Turkey has carried out cross-border operations against PKK bases in Iraq since the 1980s. At the same time, it has developed closer bonds and greater economic leverage over the Kurdistan Democratic Party (KDP), which now dominates the Kurdistan regional government, and has built up a permanent and growing military presence in the region.

The KDP and the rival Patriotic Union of Kurdistan (PUK) have proved themselves ruthless in the pursuit of power. Soon after the region gained de facto autonomy in 1991, their rivalry led to bitter civil war, and both were accused of endemic corruption and suppressing dissent. Over the years, both have joined Turkey in attacking PKK bases, but the KDP has proved a much more willing partner.

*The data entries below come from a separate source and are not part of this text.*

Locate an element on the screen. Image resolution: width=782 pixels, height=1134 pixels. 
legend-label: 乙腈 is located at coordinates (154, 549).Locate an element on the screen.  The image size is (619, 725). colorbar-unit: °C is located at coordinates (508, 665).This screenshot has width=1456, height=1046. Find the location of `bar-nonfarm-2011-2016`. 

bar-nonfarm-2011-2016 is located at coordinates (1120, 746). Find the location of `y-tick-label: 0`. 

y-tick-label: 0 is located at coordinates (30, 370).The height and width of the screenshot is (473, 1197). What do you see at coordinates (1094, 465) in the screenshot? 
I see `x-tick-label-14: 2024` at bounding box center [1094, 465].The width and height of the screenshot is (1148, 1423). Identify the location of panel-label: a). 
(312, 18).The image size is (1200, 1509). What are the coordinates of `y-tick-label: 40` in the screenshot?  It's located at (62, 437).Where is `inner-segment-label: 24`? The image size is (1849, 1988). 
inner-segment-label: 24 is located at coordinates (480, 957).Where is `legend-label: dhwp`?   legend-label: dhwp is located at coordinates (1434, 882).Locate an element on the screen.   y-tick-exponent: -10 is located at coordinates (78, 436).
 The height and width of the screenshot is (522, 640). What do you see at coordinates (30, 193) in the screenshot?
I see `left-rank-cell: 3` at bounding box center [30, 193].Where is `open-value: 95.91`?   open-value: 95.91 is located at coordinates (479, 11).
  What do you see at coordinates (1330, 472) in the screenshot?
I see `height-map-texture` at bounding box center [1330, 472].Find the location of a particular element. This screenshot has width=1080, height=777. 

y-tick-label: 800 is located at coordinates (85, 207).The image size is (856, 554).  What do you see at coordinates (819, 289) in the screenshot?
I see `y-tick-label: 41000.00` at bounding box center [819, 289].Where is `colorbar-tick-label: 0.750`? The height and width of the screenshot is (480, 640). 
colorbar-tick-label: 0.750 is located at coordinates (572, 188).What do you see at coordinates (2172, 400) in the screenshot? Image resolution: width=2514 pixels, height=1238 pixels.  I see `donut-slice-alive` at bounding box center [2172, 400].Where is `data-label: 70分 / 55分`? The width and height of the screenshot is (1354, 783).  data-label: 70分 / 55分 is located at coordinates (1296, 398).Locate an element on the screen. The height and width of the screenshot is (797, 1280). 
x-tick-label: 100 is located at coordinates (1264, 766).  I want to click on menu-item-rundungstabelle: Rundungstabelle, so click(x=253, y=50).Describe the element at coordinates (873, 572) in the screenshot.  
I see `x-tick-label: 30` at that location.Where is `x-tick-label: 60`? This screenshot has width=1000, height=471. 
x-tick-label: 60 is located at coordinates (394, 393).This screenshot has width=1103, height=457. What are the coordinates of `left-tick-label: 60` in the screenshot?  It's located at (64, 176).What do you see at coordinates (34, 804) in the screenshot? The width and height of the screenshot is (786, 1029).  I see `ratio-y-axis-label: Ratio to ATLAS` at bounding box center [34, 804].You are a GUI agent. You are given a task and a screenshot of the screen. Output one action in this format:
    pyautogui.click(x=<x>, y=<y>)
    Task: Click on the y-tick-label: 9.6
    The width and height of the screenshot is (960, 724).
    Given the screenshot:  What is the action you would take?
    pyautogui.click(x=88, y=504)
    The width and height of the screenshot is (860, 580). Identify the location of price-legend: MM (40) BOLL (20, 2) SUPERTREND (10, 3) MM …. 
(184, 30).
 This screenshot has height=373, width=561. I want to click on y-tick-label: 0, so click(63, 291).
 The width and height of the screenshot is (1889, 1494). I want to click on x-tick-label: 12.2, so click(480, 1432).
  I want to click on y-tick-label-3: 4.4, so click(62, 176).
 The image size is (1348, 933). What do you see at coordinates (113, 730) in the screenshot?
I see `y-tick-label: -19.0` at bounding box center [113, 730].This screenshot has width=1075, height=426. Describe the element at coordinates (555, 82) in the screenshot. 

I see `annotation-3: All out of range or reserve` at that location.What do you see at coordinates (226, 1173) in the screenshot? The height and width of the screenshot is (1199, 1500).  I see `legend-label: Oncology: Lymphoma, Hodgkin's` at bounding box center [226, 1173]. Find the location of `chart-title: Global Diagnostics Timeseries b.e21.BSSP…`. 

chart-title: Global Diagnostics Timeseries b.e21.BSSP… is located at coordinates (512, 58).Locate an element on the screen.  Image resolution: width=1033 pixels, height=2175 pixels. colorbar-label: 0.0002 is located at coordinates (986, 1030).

In the early 1980s, when members of the KDP also saw themselves as freedom fighters, they welcomed the PKK guerrillas who had come to Iraq to find a safe haven. But it wasn’t long before the KDP began to resent the PKK’s radicalism and its control of the mountains. At the same time as Turkey was carrying out extrajudicial killings and destroying thousands of villages in north Kurdistan/south-east Turkey, the KDP was helping the Turkish army to attack the PKK in Iraq.

The situation may seem intractable, but there is a simple solution

After 2012, far from welcoming the emergence of Kurdish autonomy in neighbouring northern Syria, the KDP shared Turkey’s horror at the region’s adoption of Kurdistan Workers' Party founder Abdullah Öcalan’s philosophy, and enforced an embargo on the region.

Then, in 2014, as ISIS swept through Iraq, the PKK came down from the mountains and helped push them back from the gates of Erbil – and the KDP’s leader, Masoud Barzani, came personally to thank them. But this has been quickly erased from memory.

When Turkey persuades the KDP to act against the PKK, it puts the PKK in a doubly difficult position. Not only does the group then have another enemy, but any move it makes against the KDP Peshmerga military forces will be used as propaganda by Turkey.

The KDP doesn’t want to be seen fighting other Kurds either, but its forces can be used to cut off PKK supply lines to make it easier for the Turkish military and their mercenaries to go in for the kill.

The current invasion is both a continuation of earlier battles and something more dangerous. This is not simply due to Turkish drones that make it harder for guerrilla forces to move undetected. The political situation is different, too.

Turkey’s President Erdoğan is a man of huge personal ambition, and the main obstacle to his ambition is the Kurds. The pro-Kurdish Peoples’ Democratic Party (HDP) provides the only consistent political opposition within Turkey. The neighbouring lands Erdoğan covets have large Kurdish populations that have gained increasing autonomy. Erdoğan attempted to win support by promoting peace with the Kurds, but votes went, instead, to the HDP, depriving him of his overall majority.

In 2015, he turned his back on peace negotiations, instead looking to build support through an increasingly authoritarian nationalist agenda. As his popularity collapsed along with the economy in 2015, he attempted to counter this through ethno-religious populism, a crackdown on all opposition within Turkey, and an increasingly aggressive foreign policy. Erdoğan’s foreign wars act as an immediate distraction from troubles at home, and they feed his neo-Ottoman dreams.

The situation may seem intractable, but there is a simple solution. If the same energy could be put into pushing for a revival of peace negotiations between Turkey and the PKK as was put into the fight against ISIS, the future could look very different: much more in line with what international leaders claim to believe in, if not so bright for the arms industry. The PKK has long been ready for such negotiations. Peace delegations need to be welcomed, not shut down.